Позади нее, на расстоянии нескольких шагов стоял князь. Аурин отняла руку от щеки, которую, не замечая потирала и поклонилась, вспомнив, кто перед ней. Он сделал жест рукой, принимая ее поклон и подошел ближе. Остановился перед рисунком и довольно долго созерцал его.

Аурин вертела в пальцах грифель, не зная, что делать дальше. В присутствии госпожи Томин у нее не возникало таких мыслей. Там все было расписано заранее. И в любую секунду госпожа могла вмешаться и пресечь ненужное или неосторожное слово или жест. Но сейчас ее рядом не было. Раздумывая, Аурин теребила себя за ухо.

— Вы неправильно рисуете, — наконец сказал князь.

— Да-а? — протянула Аурин, — почему? Кажется, очень похоже. И госпожа Томин говорит то же.

Он еще немного посмотрел на лист бумаги и снова заметил:

— Да, очень похоже. И очень хорошо. Но вы не соблюдаете никаких законов живописи.

— Понятия не имею ни о каких законах, — Аурин пожала плечами и потерла подбородок, рассматривая произведение рук своих, — и если честно, я вообще ничего не соображаю в этой самой живописи.

— Вы бы умылись, — вдруг хмыкнул князь, на сей раз рассматривая ее лицо с преувеличенным вниманием.

— Я уже умывалась сегодня утром, — недоумевающее отозвалась девушка.

Странно, с чего бы это вдруг он начал обращать внимание на такое? Что ему за дело до чистоты ее лица?

— Уверяю вас, гимин, это вам не помешает. Посмотрите на себя, — и князь мягко подтолкнул ее к зеркалу.

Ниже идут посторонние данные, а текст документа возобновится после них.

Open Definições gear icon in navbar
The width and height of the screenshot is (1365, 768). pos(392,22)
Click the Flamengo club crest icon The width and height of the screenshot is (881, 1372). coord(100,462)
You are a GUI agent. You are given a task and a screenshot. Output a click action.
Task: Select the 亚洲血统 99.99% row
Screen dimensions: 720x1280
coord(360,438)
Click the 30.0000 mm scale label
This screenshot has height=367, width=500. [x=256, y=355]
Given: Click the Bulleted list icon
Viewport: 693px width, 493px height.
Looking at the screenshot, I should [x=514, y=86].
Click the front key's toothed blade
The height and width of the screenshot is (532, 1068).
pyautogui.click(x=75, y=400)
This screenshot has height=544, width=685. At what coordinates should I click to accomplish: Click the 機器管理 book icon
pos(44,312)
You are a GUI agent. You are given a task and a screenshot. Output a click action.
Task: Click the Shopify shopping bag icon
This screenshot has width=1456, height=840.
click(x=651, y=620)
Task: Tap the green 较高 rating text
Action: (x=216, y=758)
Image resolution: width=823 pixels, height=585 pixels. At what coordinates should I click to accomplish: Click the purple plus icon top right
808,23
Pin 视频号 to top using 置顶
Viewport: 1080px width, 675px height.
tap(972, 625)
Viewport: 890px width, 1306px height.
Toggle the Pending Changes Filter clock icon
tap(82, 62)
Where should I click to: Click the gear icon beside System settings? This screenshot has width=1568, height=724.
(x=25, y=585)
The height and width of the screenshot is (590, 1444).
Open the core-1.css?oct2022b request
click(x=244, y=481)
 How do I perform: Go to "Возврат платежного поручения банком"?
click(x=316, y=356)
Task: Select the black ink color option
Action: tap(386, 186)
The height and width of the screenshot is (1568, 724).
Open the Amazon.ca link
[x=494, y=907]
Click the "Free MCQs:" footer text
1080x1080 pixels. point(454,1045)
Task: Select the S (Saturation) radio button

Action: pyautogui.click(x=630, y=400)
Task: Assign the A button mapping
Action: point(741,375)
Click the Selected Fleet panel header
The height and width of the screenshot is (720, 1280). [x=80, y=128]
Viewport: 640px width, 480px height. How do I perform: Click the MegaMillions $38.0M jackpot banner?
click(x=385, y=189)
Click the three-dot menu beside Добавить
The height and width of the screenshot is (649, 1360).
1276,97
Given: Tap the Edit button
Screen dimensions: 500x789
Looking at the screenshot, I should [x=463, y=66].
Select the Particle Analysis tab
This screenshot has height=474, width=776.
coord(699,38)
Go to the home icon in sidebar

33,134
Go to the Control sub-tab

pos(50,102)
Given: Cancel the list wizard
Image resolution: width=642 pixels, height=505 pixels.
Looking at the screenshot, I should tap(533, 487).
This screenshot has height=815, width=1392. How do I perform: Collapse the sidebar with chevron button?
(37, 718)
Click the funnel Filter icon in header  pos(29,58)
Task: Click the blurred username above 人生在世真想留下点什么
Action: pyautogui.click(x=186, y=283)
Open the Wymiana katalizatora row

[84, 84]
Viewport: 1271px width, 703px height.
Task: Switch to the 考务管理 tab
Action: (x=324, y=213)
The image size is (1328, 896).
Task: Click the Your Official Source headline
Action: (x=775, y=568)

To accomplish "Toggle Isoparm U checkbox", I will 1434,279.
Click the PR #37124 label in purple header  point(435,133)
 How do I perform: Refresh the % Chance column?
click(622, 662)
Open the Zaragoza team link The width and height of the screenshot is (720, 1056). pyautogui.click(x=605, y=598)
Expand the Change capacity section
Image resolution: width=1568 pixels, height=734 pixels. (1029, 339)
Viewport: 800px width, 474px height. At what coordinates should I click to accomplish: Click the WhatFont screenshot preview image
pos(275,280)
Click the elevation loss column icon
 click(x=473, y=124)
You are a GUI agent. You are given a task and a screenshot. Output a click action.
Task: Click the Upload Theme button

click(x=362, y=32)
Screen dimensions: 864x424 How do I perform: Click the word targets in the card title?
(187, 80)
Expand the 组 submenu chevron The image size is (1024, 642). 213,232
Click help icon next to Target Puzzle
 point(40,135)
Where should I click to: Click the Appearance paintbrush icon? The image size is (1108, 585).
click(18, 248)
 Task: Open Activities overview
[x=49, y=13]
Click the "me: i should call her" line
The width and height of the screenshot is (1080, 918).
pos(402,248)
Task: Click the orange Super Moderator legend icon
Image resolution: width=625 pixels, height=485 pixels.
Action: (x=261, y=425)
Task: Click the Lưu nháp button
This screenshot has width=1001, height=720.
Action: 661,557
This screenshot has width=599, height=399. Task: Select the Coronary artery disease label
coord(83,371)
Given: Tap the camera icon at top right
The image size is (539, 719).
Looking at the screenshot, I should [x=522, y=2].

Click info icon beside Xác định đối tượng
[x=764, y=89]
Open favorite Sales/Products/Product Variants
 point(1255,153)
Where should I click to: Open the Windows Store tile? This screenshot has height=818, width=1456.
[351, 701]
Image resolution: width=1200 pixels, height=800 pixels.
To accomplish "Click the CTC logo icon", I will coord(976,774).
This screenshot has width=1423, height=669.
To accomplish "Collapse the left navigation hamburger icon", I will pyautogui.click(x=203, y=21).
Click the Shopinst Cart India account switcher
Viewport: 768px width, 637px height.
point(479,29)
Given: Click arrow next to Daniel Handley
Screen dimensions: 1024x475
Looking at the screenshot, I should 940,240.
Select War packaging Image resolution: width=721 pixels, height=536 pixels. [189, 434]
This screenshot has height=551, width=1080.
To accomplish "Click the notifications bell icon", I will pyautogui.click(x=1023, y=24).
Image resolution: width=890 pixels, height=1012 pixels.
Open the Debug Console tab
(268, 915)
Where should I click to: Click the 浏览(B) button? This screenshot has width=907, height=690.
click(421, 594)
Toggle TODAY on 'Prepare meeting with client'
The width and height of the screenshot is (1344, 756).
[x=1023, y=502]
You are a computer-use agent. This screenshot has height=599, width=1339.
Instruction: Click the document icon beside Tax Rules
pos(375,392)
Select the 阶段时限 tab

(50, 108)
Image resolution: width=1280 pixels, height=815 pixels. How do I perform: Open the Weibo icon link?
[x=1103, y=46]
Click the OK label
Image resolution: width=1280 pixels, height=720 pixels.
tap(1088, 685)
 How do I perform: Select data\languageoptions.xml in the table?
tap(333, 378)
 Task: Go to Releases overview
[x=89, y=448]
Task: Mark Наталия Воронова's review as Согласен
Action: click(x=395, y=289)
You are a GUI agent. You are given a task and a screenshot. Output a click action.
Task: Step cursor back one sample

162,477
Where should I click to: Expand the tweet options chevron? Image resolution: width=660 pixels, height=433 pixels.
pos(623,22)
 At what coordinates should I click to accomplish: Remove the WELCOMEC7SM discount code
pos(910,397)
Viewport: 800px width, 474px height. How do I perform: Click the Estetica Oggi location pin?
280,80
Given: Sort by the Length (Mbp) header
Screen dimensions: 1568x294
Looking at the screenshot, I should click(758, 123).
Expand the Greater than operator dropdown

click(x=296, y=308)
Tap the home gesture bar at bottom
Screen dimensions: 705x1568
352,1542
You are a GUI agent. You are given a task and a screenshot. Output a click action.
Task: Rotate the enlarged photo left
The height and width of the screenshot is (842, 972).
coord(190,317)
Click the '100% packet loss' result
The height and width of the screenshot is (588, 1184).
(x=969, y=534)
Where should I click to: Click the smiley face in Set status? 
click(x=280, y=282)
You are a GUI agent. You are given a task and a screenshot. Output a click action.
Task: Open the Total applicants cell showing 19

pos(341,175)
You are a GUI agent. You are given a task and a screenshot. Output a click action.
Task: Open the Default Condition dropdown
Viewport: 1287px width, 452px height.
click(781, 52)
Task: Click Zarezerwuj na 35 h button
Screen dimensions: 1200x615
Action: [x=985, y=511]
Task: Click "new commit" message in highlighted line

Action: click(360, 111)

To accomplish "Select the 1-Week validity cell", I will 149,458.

Аурин взглянула на свое отражение и ее глаза полезли на лоб. Пальцы, испачканные грифелем, сделали свое черное дело. Ее лицо украшали неровные грязные полосы.

— Черт, — скривилась девушка и тут же прикусила язык.

Как обычно, она не задумывалась, что он несет. А следовало бы. Ведь по легенде, придуманной и озвученной госпожой Томин, она бедная, но благородная сирота. А благородные сироты не говорят таких слов. И если подумать, все остальное, сказанное ею, тоже было далеко не на этом уровне.

— Сын мой! — в комнату вошла госпожа Томин, как всегда, вовремя.

Она улыбалась и в этой улыбке было торжество.

— Я ждала вас, сын мой. Как я рада! — она перевела взгляд на девушку и отметила ее вид, как не совсем обычный.

Пару секунд она ее рассматривала, а потом спросила:

— Аурин, что с тобой?

— Я думала, госпожа, — ответила она.

— Понятно, — хмыкнула она, — ступай и умойся как следует. И отправляйся к себе.

— Мне кажется, матушка, — заговорил князь, — она может посидеть где-нибудь здесь, если это вам не помешает. Разумеется, после процедуры омовения.

Госпожа Томин не возражала. Она величаво кивнула головой и посмотрела на Аурин со значением. Девушка поклонилась и отправилась смывать со своего лица отметины от грифеля.